Older blog entries for davidw (starting at number 380)

24 Feb 2010 (updated 24 Feb 2010 at 12:16 UTC) »

Google execs convicted

In an update to an earlier article I posted, it appears that the Google executives in question have been convicted:

http://www.corriere.it/salute/disabilita/10_febbraio_24/dirigenti-google-condannati_29ebaefe-2122-11df-940a-00144f02aabe.shtml (in Italian)

They were convicted for having failed to block the publication of a video showing some teenagers picking on and hitting another minor with Down's syndrome.

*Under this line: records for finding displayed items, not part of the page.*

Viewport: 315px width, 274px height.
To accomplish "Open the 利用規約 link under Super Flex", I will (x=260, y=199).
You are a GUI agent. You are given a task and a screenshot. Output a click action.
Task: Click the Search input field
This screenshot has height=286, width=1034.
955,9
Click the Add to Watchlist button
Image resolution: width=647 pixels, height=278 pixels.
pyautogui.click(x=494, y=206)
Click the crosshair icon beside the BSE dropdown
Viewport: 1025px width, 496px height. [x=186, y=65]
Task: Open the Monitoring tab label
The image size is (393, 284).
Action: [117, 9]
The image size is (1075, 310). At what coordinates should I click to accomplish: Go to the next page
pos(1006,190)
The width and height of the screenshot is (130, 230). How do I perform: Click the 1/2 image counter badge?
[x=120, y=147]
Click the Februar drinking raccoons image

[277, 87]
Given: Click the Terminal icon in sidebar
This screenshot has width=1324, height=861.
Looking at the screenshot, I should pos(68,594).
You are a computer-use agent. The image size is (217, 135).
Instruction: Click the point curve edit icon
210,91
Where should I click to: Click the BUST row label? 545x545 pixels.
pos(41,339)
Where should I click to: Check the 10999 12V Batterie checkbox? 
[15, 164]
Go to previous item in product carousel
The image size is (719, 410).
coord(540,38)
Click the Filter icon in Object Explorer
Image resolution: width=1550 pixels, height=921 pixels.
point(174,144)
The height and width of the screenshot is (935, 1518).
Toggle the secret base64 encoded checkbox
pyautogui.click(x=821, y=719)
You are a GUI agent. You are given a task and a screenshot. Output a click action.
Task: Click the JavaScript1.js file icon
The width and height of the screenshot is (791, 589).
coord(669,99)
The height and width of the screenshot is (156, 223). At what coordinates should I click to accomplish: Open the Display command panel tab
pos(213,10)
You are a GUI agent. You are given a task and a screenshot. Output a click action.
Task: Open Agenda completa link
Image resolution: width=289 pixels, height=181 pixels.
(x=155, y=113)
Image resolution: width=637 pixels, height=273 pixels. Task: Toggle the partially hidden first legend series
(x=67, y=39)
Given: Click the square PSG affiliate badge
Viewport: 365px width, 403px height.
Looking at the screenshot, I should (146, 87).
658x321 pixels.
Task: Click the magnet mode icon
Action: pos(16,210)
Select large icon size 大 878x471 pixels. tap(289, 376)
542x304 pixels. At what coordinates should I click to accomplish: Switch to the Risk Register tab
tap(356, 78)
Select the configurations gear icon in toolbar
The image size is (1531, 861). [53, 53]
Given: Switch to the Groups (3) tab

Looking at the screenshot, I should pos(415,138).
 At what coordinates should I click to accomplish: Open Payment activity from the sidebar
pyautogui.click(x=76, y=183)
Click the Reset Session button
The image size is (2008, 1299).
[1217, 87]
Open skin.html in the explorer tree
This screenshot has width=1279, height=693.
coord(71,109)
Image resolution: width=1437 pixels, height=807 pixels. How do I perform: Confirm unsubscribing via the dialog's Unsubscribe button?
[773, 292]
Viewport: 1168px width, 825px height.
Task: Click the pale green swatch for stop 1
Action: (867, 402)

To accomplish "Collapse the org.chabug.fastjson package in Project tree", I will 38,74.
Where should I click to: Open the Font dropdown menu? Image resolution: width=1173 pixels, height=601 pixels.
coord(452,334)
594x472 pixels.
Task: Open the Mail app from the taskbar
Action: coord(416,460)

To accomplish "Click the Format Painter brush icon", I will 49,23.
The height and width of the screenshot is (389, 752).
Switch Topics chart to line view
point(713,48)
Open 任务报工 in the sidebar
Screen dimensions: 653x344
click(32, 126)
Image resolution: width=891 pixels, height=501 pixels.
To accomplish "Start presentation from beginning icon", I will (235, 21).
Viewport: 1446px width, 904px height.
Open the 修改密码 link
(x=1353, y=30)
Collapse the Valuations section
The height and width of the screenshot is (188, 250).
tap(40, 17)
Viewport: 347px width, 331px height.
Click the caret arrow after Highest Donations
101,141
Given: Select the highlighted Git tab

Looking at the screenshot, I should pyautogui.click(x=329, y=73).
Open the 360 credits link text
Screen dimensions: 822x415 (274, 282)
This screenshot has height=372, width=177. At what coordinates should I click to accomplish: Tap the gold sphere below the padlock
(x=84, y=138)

It will be interesting to see how Google reacts.  Apparently, the court believes that Google is criminally responsible for videos its users happen to post, which means that they would, in theory, have to personally review every video submitted to determine whether they are going to be infringing on someone's rights because of its content?

Update:

Here's a New York Times link:

http://www.nytimes.com/aponline/2010/02/24/business/AP-EU-Italy-GoogleTrial.html


Update 2:

"cate" posted a link to Google's official response: http://googleblog.blogspot.com/2010/02/serious-threat-to-web-in-italy.html

Also, it's really incredible to read the comments here (in Italian): http://vitadigitale.corriere.it/2010/02/processo_vivi_down_google_cond.html

Most of them are against this ruling, but a significant number think it's a good thing, which just goes to show that you can't put all the blame on politicians for Italy's woes: someone is voting for them, after all.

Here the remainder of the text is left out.